[Set tasks]:
(a) Answer these questions about the storage engine text:
(i) When an update targets a record that already exists in the memory C0 tree, what is done with it?
(ii) What three pieces of information does each entry of the memory hash index hold?
(iii) What happens once an active data file reaches its size limit?
(b) Write the next part of the storage engine text, starting after its last sentence.

[Document section]:
== == ==
Read the data of C1 into the memory, merge and sort it with the data of C0 in the memory (similar to “merge sort”), and the merged result is appended to the new position of the C1 tree in the disk (note that it is appended and not change the original node).

3) Update operation:

The update operation can be converted into an insert operation directly in the memory C0 tree:

If the record exists in the memory C0 tree, it can be replaced directly;

If the record is on disk, you can overwrite the old record on disk with the new record in the in-memory C0 tree while performing the merge asynchronously.

Because reading data gives priority to reading data in the memory C0 tree, it can be guaranteed that the data read is the latest.

4) Delete operation:

In order to perform the deletion operation quickly, it is mainly implemented through marking: mark the record to be deleted in the memory C0 tree, and then delete the corresponding record when the merge is performed asynchronously.

If the record to be deleted does not exist in the C0 tree, a node for the record is generated in the C0 tree and marked for deletion. In this way, when searching, you can know in the memory that the record has been deleted, without having to look for it on the disk.
Hash storage

The hash storage engine is a persistent implementation of the hash table and supports addition, deletion, modification, and random read operations, but does not support sequential scanning.

Usually used to implement key-value storage systems, such as nosql.

In the hash table structure of the hash storage engine, the hash index can be stored in the memory hash structure, and the key-value data is stored in the disk.

Each item of the memory hash index contains three pieces of information used to locate disk value data: file number (file_id), value position in the file (value_pos), and value length (value_size).

1) During the read operation, obtain the corresponding value positioning information from the memory hash table through the key, and then read the value_size bytes starting from the value_pos of the file corresponding to the file_id from the disk to obtain the value.

2) During a write operation, first append the key-value record to the end of the active data file (file), and then update the memory hash table. When the data in an active data file reaches the size limit, the file becomes an old data file; new records are appended to the end of the newly created active data file.
== == ==
[Data supplied]:
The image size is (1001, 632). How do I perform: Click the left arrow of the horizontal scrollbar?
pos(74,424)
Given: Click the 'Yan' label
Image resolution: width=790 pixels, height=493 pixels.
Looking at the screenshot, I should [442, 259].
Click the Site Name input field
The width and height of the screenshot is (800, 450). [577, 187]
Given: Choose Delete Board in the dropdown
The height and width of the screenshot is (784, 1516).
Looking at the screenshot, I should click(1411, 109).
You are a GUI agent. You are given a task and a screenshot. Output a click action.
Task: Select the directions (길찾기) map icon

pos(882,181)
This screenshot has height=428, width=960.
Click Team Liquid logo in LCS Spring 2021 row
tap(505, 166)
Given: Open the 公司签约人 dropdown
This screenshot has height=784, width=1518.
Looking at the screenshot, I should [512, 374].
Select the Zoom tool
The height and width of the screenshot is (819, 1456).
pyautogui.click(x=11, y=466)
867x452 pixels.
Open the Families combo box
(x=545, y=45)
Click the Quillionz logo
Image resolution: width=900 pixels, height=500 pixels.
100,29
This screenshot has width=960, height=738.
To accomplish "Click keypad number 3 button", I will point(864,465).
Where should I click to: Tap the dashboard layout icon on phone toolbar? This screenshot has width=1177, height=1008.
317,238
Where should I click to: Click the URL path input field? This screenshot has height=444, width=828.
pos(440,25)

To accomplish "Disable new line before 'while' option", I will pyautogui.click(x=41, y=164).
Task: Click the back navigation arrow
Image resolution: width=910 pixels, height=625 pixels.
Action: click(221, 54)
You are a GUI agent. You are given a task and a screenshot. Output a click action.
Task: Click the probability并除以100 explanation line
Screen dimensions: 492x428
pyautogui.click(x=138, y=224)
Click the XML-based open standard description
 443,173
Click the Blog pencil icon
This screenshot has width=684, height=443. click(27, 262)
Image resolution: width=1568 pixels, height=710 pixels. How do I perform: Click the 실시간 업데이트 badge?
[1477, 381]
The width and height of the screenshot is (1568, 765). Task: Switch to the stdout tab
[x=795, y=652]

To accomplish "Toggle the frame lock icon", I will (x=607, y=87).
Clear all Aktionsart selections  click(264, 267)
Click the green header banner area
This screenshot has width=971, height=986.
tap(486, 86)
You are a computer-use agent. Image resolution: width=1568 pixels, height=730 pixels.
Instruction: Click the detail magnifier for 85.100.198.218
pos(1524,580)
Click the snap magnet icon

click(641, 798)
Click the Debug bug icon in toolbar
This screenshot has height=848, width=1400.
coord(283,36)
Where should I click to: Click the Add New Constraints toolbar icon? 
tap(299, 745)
== == ==
[Answers for the tasks]:
(a)
(i) The record is replaced directly.
(ii) The file number (file_id), the value position in the file (value_pos), and the value length (value_size).
(iii) The file becomes an old data file, and new records are appended to the end of a newly created active data file.

(b)
3) During the update operation, in order to avoid random reading and writing of the disk, the “update record” operation can be replaced by “directly adding new records + using the timestamp to determine which record of the same key is the latest”.

Therefore, each read operation includes a memory read operation and a disk seek read operation; the write operation includes a sequential disk write (append) and a memory operation.

Regular merges:

After the records in the key-value system are deleted or updated, the original records will become junk data. Therefore, the data in the old data file needs to be scanned regularly, multiple operations on the same key are merged based on the principle of retaining only the latest record, and the merged data is written into the newly generated data file.

Data Recovery:

When the machine is restarted after a power outage, the hash index in the memory will be lost. At this time, the memory hash structure can be reconstructed by scanning the data in the disk file (file). This is a very time-consuming process if the data file is large.
Therefore, the speed of rebuilding the memory hash index table can be improved through the index file (hint file): simply put, the index file is the result file generated by dumping the in-memory hash index table to disk. In this way, when rebuilding the memory hash table, there is no need to scan all data files, but only need to read and rebuild the data in the index file line by line.

Logs can be divided into two major categories:

One type is the business log that we usually print in the code, which is used to record system operation information and locate problems; the other type is the operation log (commit log), which is used to optimize disk read and write performance, system failure recovery, etc.

The storage of logs on disk is generally written to files in an appending manner.

Business logs will not be discussed here; below we will mainly talk about the operation log (commit log) which is particularly important for the storage system.
Operation log

Operation logs are divided into: redo log (redo log), rollback log (undo log) and rollback/redo log (undo/redo log)

Rollback log records the state before the transaction is modified; redo log records the modified state of the transaction. For example: transaction T performs an operation of adding 10 to X in the table. Initially, X=5, and after update, X=15. Then the undo log is recorded as <T, , the undo/redo log is recorded as <T, X, 5, 15>.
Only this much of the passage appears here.